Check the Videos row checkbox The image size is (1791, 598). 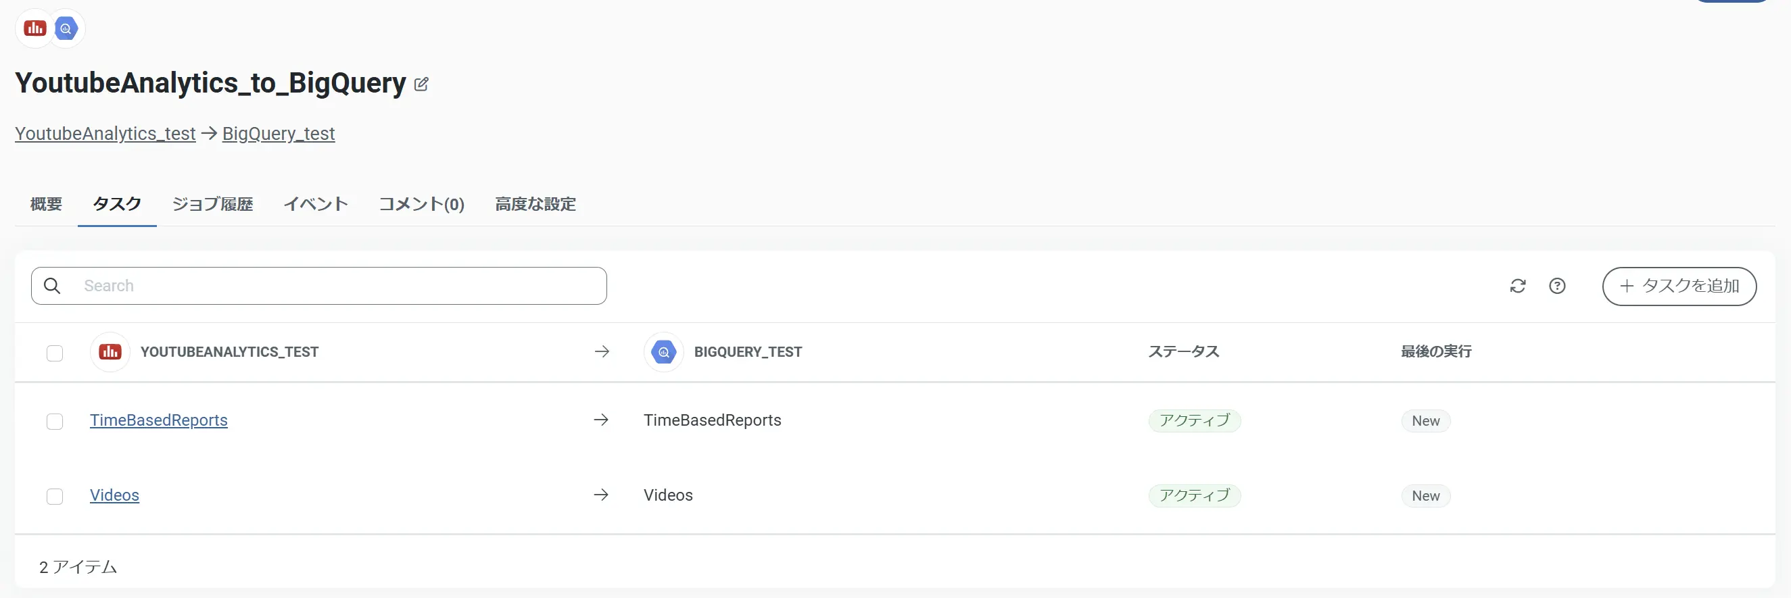tap(55, 496)
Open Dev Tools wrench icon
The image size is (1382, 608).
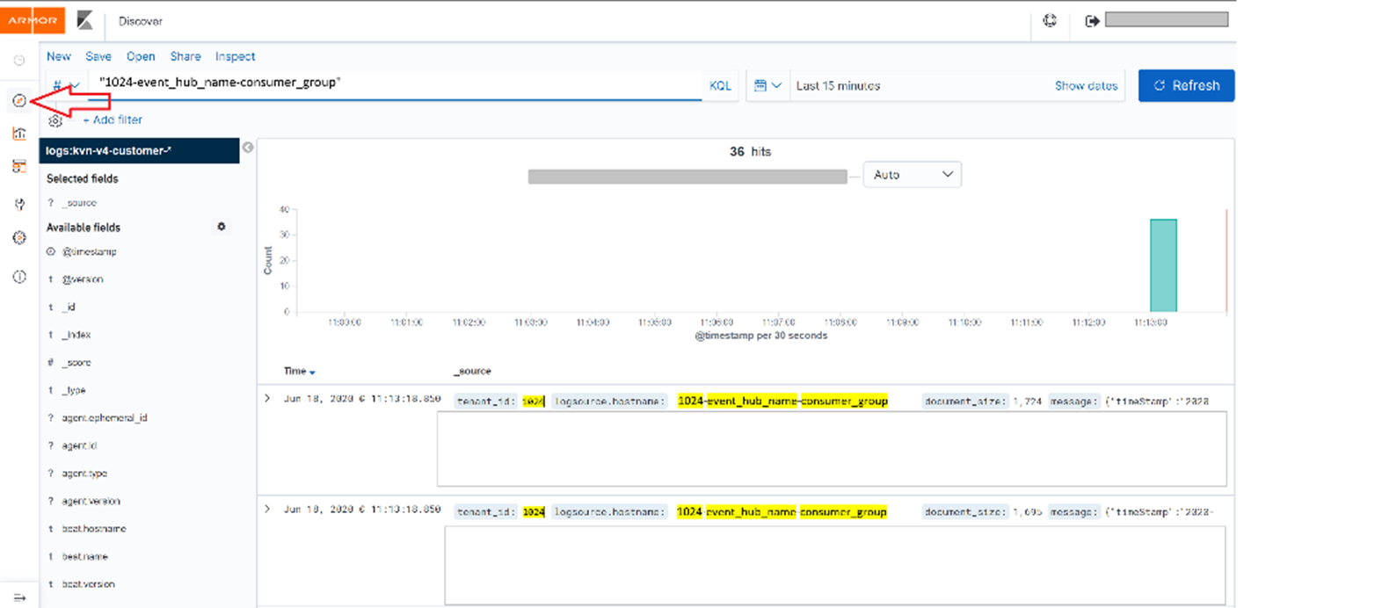pyautogui.click(x=19, y=204)
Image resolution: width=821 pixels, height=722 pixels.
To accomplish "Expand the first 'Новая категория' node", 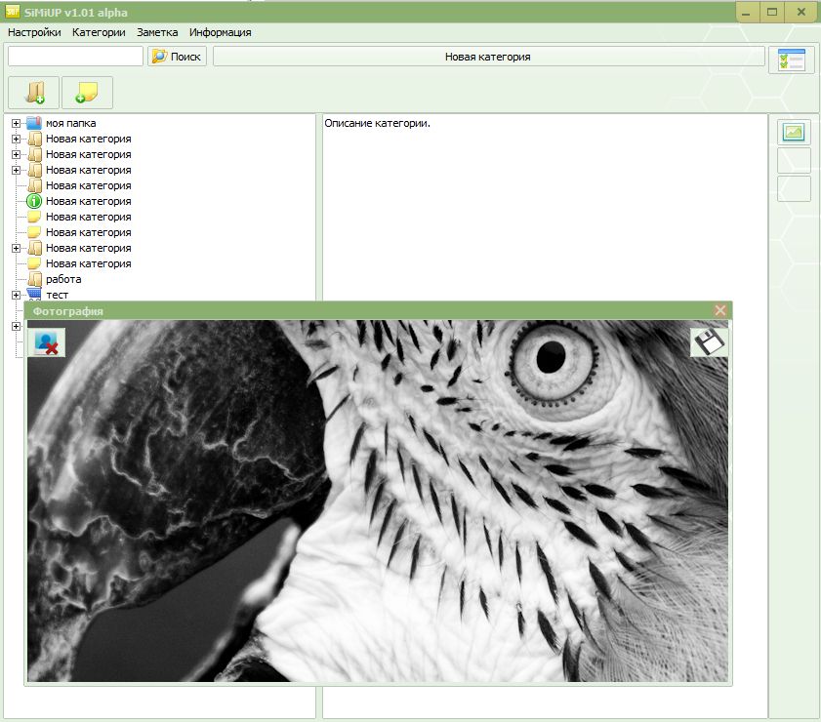I will pos(16,140).
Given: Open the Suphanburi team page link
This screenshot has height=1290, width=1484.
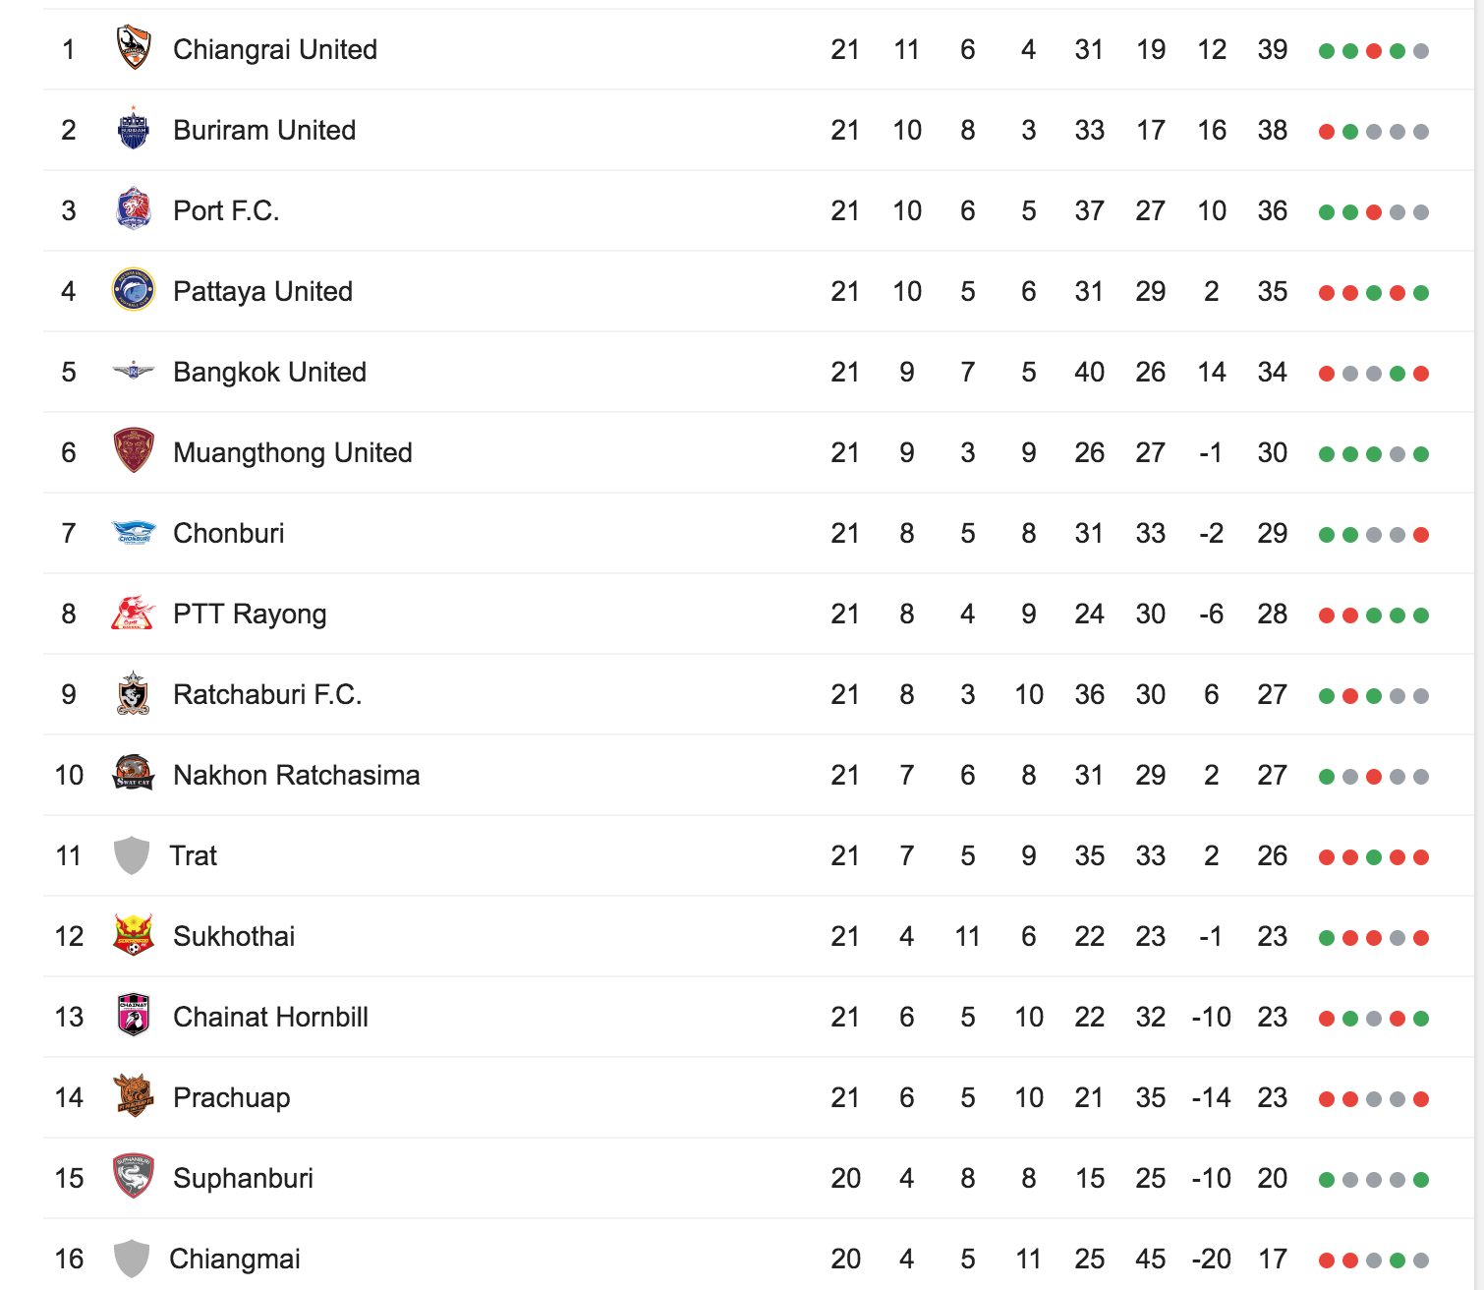Looking at the screenshot, I should pos(243,1178).
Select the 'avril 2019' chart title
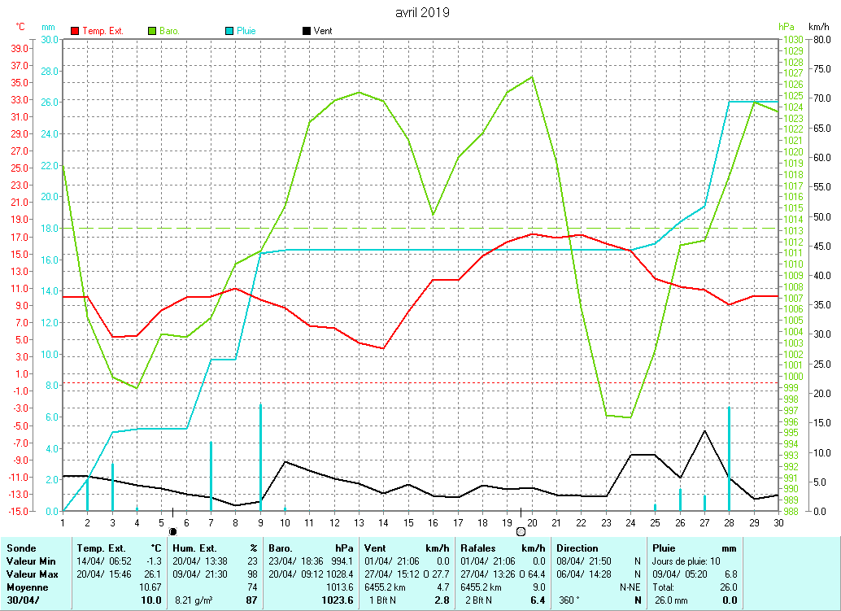Screen dimensions: 841x611 pos(422,12)
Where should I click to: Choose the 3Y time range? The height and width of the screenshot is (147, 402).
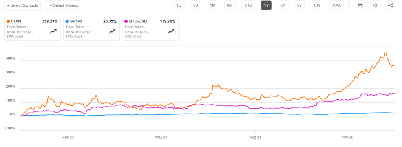(x=283, y=5)
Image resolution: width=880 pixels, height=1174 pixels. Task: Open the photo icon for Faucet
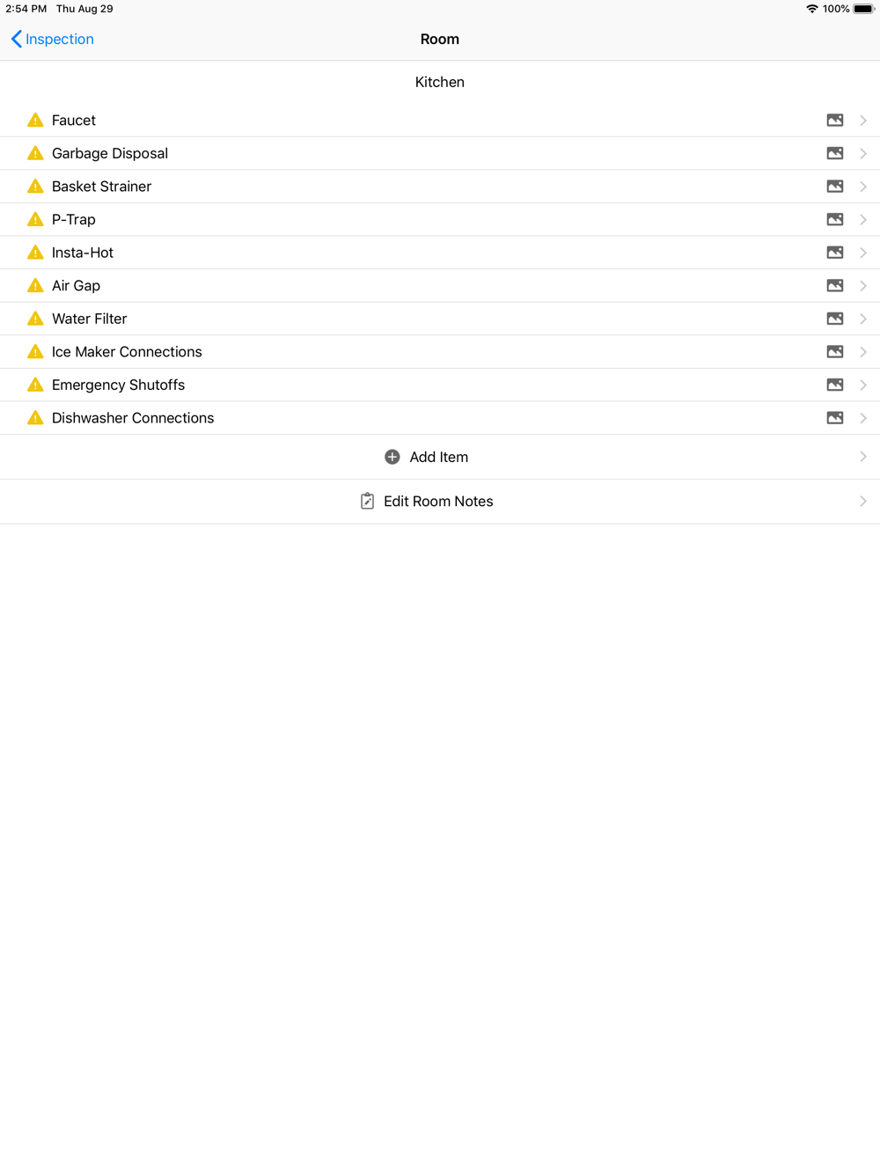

######

What you are asked to do — Whenever a line of the records holds the string "Open", pick it out and copy it.

Solution to this problem —
Open Dev Tools wrench icon
Given: Open the Suphanburi team page link
Image resolution: width=880 pixels, height=1174 pixels. Task: Open the photo icon for Faucet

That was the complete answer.